Greenhouse Gas Fluxes and Earth System Feedbacks
Enhancing knowledge of GHG dynamics within human and environmental systems, to provide a solid basis for estimation of regional and global climate feedback processes taking human pressure across ecosystems into account.
Mitigating the GHG emissions, by protecting climate regulating services is one of the action necessary for reducing the climate risks. Increased pressure on ecosystems deriving from human activities across terrestrial, marine and freshwater ecosystems can potentially increase emissions threatening climate regulating services, as well as GHG exchange.
Through co-production workshops we wish to bring the human perspectives, pressures and impact into a holistic system approach.
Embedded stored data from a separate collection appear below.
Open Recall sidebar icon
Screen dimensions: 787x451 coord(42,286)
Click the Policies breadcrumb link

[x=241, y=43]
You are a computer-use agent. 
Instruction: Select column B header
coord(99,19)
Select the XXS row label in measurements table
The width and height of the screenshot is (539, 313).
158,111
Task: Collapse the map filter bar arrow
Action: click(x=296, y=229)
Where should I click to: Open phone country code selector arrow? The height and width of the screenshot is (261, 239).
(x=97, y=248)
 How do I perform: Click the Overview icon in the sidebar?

We wish to develop tools to identify and visualize human footprints and a tool to identify and mitigate pressures that human induce across ecosystems.
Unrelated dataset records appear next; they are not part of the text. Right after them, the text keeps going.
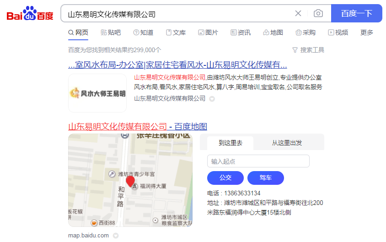Open the 更多 menu
386x242 pixels.
[367, 32]
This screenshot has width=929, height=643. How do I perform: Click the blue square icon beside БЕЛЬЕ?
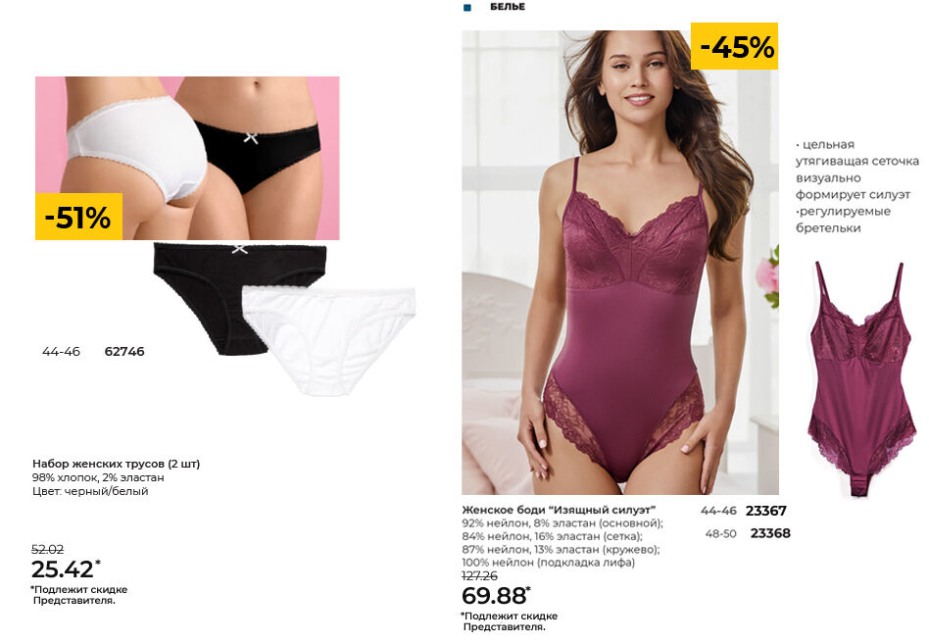coord(467,8)
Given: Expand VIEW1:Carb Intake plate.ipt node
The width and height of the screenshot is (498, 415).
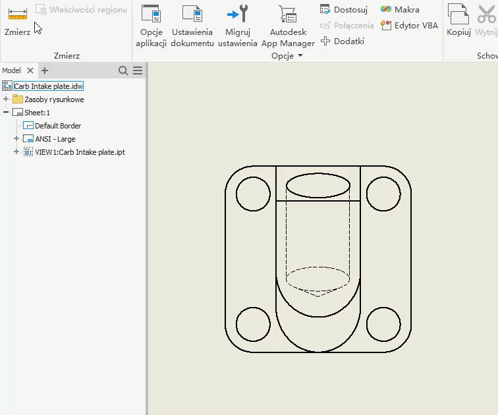Looking at the screenshot, I should coord(17,152).
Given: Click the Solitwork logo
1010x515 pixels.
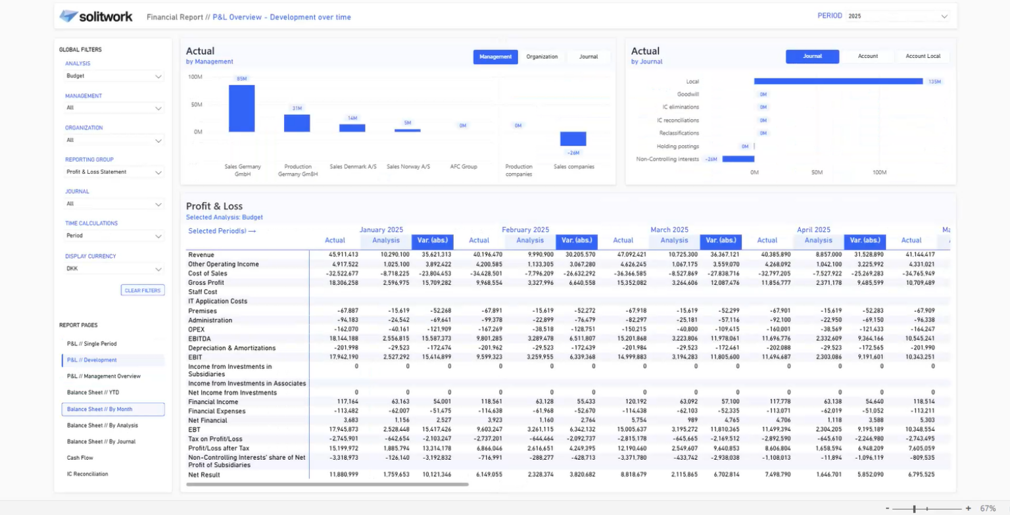Looking at the screenshot, I should tap(96, 16).
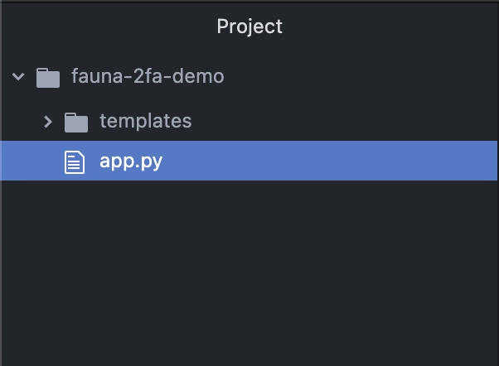Viewport: 499px width, 366px height.
Task: Click the top border above Project header
Action: [x=250, y=2]
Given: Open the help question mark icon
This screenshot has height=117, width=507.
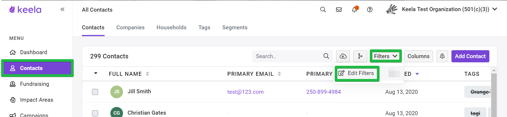Looking at the screenshot, I should pos(370,10).
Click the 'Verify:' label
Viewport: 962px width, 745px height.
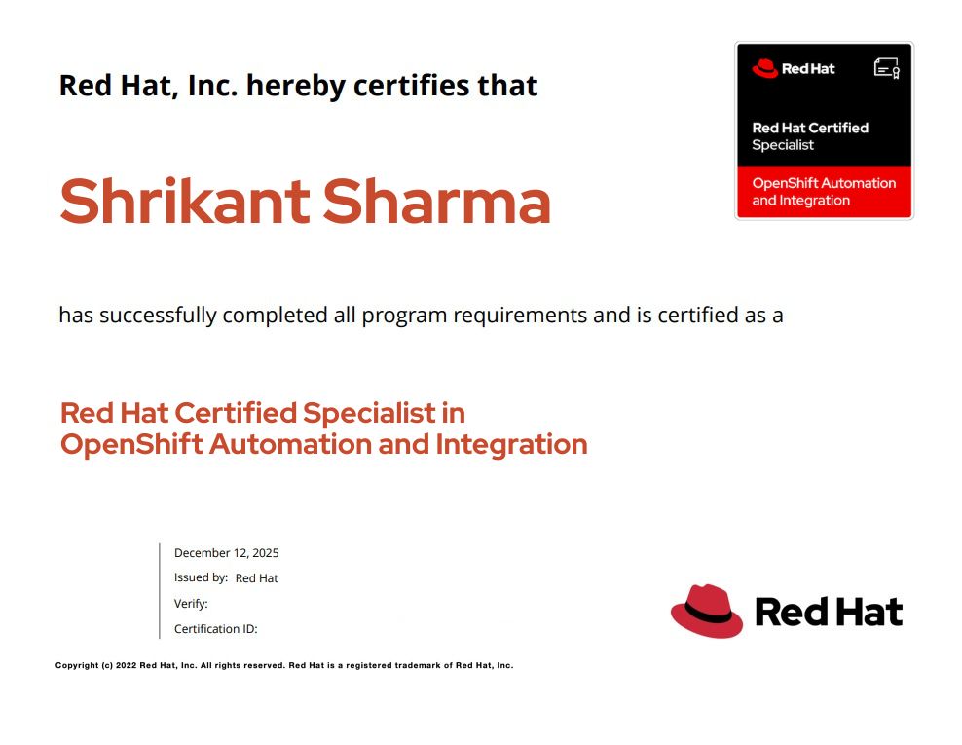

We wish to enhance knowledge of the effects from a changing climate and increasing frequency of extreme events at high northern latitudes on terrestrial GHG exchanges and C-cycle. We will seek a better understanding of both short- and long-term responses, by experimental and observational approaches, remote sensing, data assimilation and process-based ecosystem modelling.
We wish to improve the understanding of the processes driving high-latitude freshwater systems-atmosphere fluxes of GHGs, as well as the lateral transport, transformation of carbon and nutrient loads along the land-to-ocean aquatic continuum, to reduce the uncertainties in GHG budgets and trends at national, regional and continental scales
In this way we wish to identify major feedbacks related to climate change and human induced pressures and impacts.
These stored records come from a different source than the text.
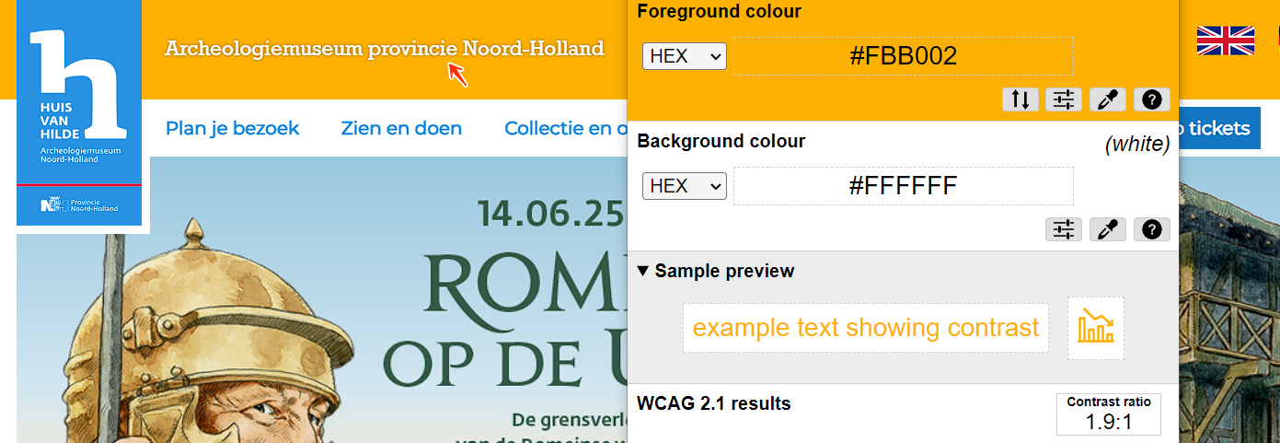Viewport: 1280px width, 443px height.
Task: Click the orange chart sample icon
Action: [1096, 328]
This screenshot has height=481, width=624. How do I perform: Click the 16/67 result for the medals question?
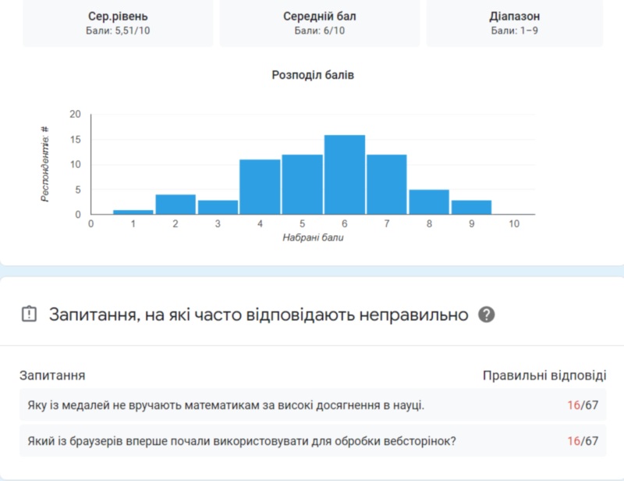point(582,405)
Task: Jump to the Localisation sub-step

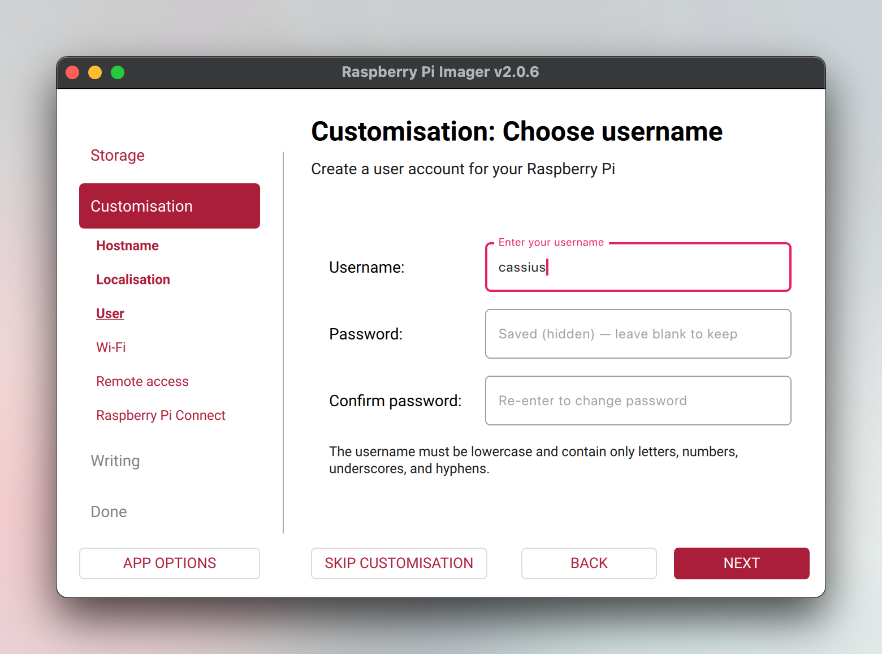Action: click(133, 279)
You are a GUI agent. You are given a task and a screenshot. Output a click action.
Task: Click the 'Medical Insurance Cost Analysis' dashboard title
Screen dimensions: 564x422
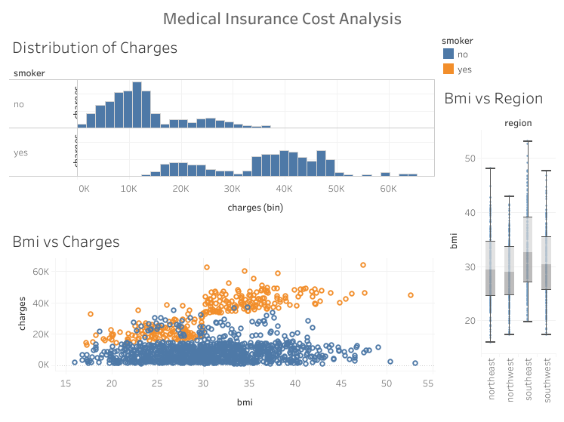pos(282,18)
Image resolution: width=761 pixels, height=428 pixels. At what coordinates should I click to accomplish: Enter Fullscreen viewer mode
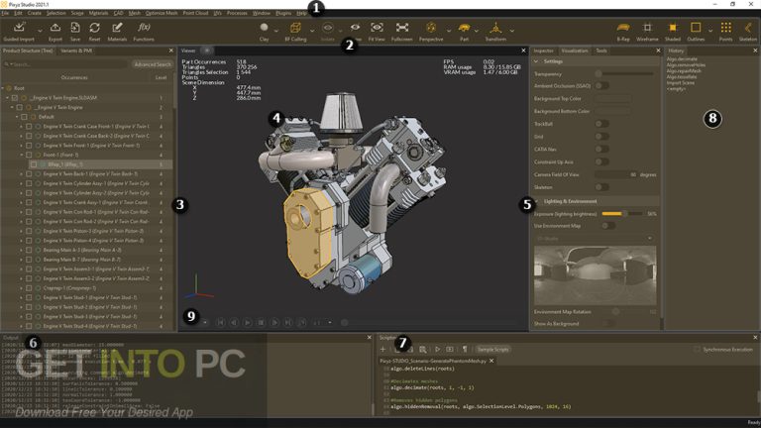[x=402, y=30]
We wish to enhance the understanding of air-sea exchange of GHG in ocean and coastal areas affected by sea ice and glacier runoff and riverine inputs. Notably, we plan to review the Arctic Ocean carbon budget in Earth System Models using an improved parametrisation air-sea exchange and, accounting for air-ice and coastal shelf exchange processes. Thanks to models and new observations, we will evaluate the feedbacks of the Arctic Ocean CO2 sink to ongoing climate change and assess the future Arctic CO2 sink.
We wish to enhance understanding of feedback processes on the global scale, through the implementation of improved process understanding into an Earth system modelling framework. Particular focus will be on response of GHG cycles from extreme conditions. To understand the relative roles and interactions between different feedbacks and different timescales and provide improved projections (including extreme events) and scenarios toward stabilized global temperatures.